1. **API Server Status** - Is the API running on port 5001?
2. **Required Data Files** - Do enriched_data.json and auth.json exist?
3. **Current Data State** - How many properties, how fresh is the data?
4. **Availability Check** - Can we check if a property is still available?
5. **API Endpoints** - Do /api/system-status and /api/get-api-key work?
6. **Progress Tracking** - Can we create and read job progress?
7. **Scrape-Only Command** - Does auto_scrape_favorites.py exist?
8. **Full Pipeline Command** - Do all 4 pipeline scripts exist?

### ⚠️ Tests That May Fail

9. **Scraping Capability** - Checks auth.json format (may differ from test expectations)

---

## Manual Testing Methods

### Method 1: Test via UI (Recommended)

**Best for**: Non-technical users, visual feedback

1. Open http://localhost:8000/criteria_manager.html
2. Look at the **System Status** bar at top:
   - ✅ API Server: Running (green)
   - 🟢 Data Freshness: Should show how old your data is
   - ⚙️ Active Jobs: Should be 0

3. Click **"🔄 Full Update"** button
4. Watch the progress bar:
   ```
   🚀 Full Update Started
   [████████████░░░░░░░░] 60%
   Analyzing property 108 / 180 (60%)
   ```

5. Wait 20-30 minutes for completion
6. You should see: **✅ Update Complete!**

**What to verify**:
- Progress bar moves from 0% → 100%
- Current step updates ("Scraping...", "Checking availability...", etc.)
- No errors appear
- Data refreshes automatically when done

---

### Method 2: Test via Command Line

**Best for**: Developers, seeing detailed logs

#### Test 1: Scrape Only (5-10 min)
```bash
cd /Users/jonathan/SynologyDrive/Since\ Today/PROJECTEN/farmmatch/scraper
python3 auto_scrape_favorites.py scrape-only
```

**Expected output**:
```
======================================================================
📥 SCRAPING FAVORITES ONLY
======================================================================
[Playwright browser output...]
✅ Favorites scraping completed
```

**Verify**:
- `extracted_property_urls.csv` is updated
- No errors about authentication

---

#### Test 2: Availability Check Only (5-10 min)
```bash
python3 check_availability.py
```

**Expected output**:
```
🔍 Checking availability for 186 properties...
[1/186] Checking: https://www.properstar.nl/listing/86083770
✅ Active (200 - Property appears to be active)
[2/186] Checking: https://www.properstar.nl/listing/106994589
✅ Active (200 - Property appears to be active)
...
✅ Availability check complete!
   Active: 165
   Removed: 21
```

**Verify**:
- Properties get `status: "Active"` or `status: "Removed"`
- `enriched_data.json` is updated with `availability_last_checked` timestamps

---

#### Test 3: Full Pipeline (20-30 min)
```bash
python3 auto_scrape_favorites.py now
```

**Expected output**:
```
======================================================================
🚀 STARTING FULL UPDATE PIPELINE
======================================================================

📥 Step 1/4: Scraping favorites from Properstar...
[... scraping output ...]
✅ Favorites scraped successfully

🔍 Step 2/4: Checking property availability...
   (Filtering out sold/removed properties before geocoding)
[... availability check output ...]
✅ Availability check completed
   📊 165 active properties, 21 removed/sold (skipping these)

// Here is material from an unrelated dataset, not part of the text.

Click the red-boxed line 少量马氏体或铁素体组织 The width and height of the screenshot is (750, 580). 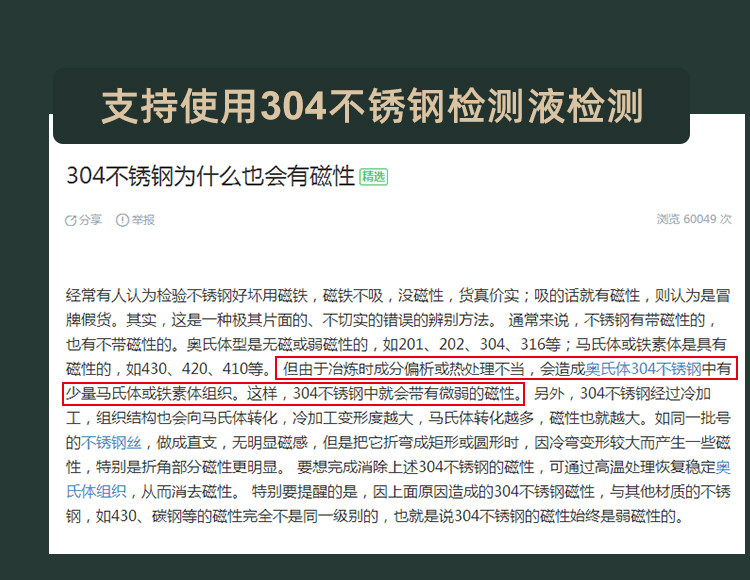[x=293, y=394]
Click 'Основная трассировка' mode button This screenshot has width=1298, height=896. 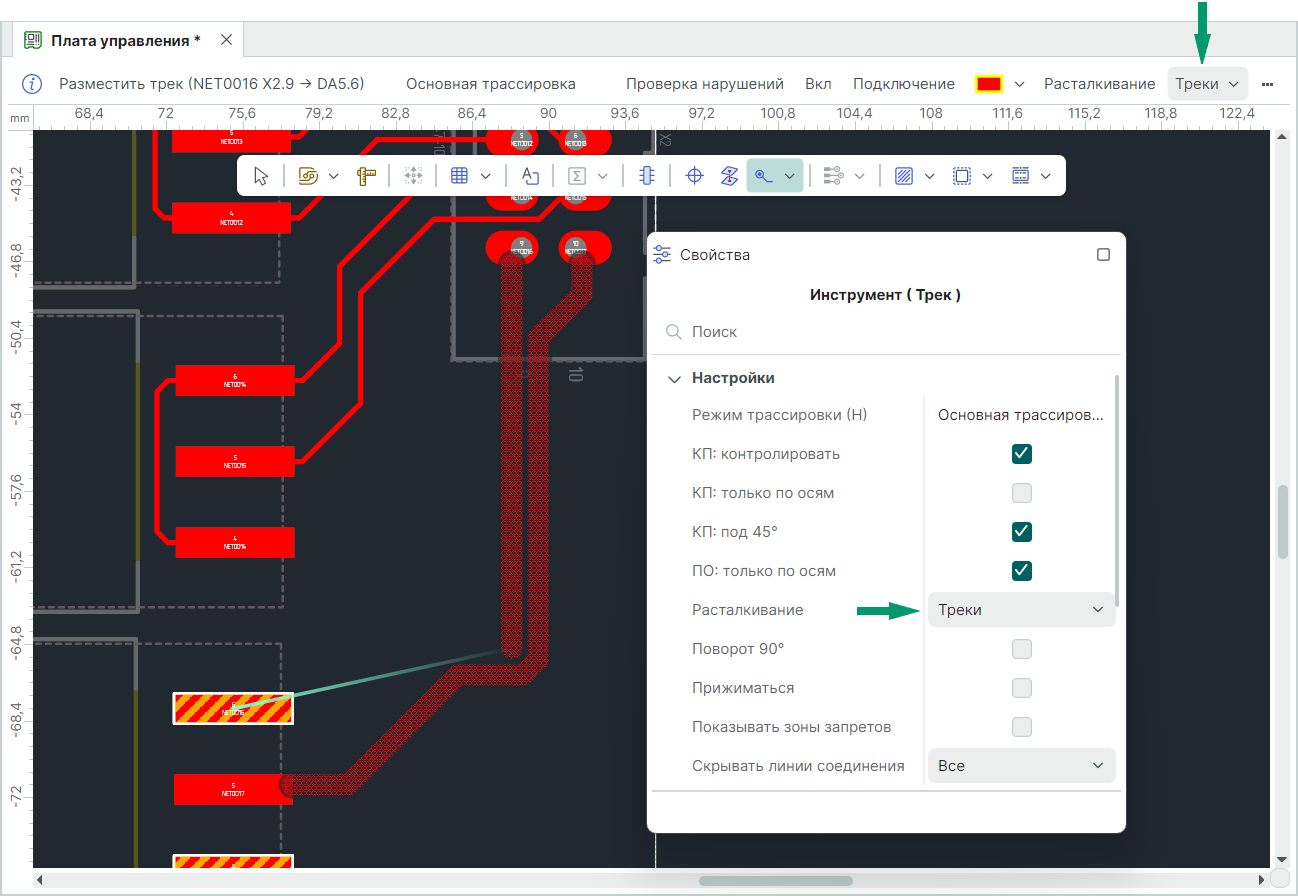tap(490, 84)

📍 Step 3/4: Geocoding active properties...
[... geocoding output ...]
✅ Geocoding completed

🎯 Step 4/4: Running custom criteria evaluation...
[... analysis output ...]
✅ Custom criteria evaluation completed

======================================================================
✅ FULL UPDATE PIPELINE COMPLETED SUCCESSFULLY
======================================================================

📊 Current Status:
   Total properties: 186
   Active: 165
   Removed: 21
```

**Verify**:
- All 4 steps complete without errors
- Step 2 shows removed properties count
- Steps 3 and 4 only process active properties
- Final summary shows total/active/removed counts

---

### Method 3: Test via API (Advanced)

**Best for**: Testing the UI button functionality directly

#### Start a Full Update via API:
```bash
curl -X POST http://localhost:5001/api/scrape-favorites \
  -H "Content-Type: application/json" \
  -d '{"full_pipeline": true}'
```

**Expected response**:
```json
{
  "success": true,
  "job_id": "a7f3b2c1",
  "message": "Favorites scraping started in background",
  "full_pipeline": true,
  "estimated_time": "20-30 minutes"
}
```

#### Check Job Progress:
```bash
# Replace a7f3b2c1 with your job_id from above
curl http://localhost:5001/api/job-status/a7f3b2c1
```

**Expected response**:
```json
{
  "success": true,
  "job_id": "a7f3b2c1",
  "status": "running",
  "progress": 2,
  "current_step": "Checking property availability...",
  "total_steps": 4,
  "started_at": "2025-10-08T22:45:00"
}
```

#### Poll every few seconds until status = "completed":
```bash
watch -n 2 'curl -s http://localhost:5001/api/job-status/a7f3b2c1 | jq'
```

---

## Verification Checklist

After running an update, verify these things:

### Data File Checks
```bash
# Check file was updated recently
ls -lh enriched_data.json

# Check total properties
cat enriched_data.json | python3 -c "import json, sys; print(len(json.load(sys.stdin)))"

# Check active vs removed
cat enriched_data.json | python3 -c "
import json, sys
data = json.load(sys.stdin)
active = sum(1 for p in data if p.get('status') != 'Removed')
print(f'Active: {active}, Removed: {len(data) - active}')
"

# Check how many have coordinates
cat enriched_data.json | python3 -c "
import json, sys
data = json.load(sys.stdin)
with_coords = sum(1 for p in data if p.get('lat'))
print(f'With coordinates: {with_coords}/{len(data)}')
"
```

### Expected Results:
- `enriched_data.json` modified timestamp is recent
- All properties have `lat`, `lon`, `analysis`
- Active properties have `status: "Active"`
- Removed properties have `status: "Removed"`

---

## Common Issues & Solutions

### Issue 1: "API server not running"
**Symptom**: Tests fail with "Cannot connect to API server"

**Solution**:
```bash
cd /Users/jonathan/SynologyDrive/Since\ Today/PROJECTEN/farmmatch/scraper
python3 criteria_api.py
```

Or use the startup script:
```bash
./start_system.sh
```

---

### Issue 2: "Progress bar stuck at 0%"
**Symptom**: UI shows progress but stays at 0%

**Possible causes**:
1. Python scripts don't write progress files yet (known limitation)
2. Job crashed immediately

**Debug**:
```bash
# Check if job process is running
ps aux | grep auto_scrape_favorites

# Check progress file
cat /tmp/farmmatch_progress_*.json

# Check API logs
tail -f /tmp/farmmatch_api.log
```

**Note**: Current implementation has progress API ready but scripts don't update it yet. This is a known limitation documented in PROGRESS_TRACKING_IMPLEMENTATION.md.

---

### Issue 3: "Scraping fails with authentication error"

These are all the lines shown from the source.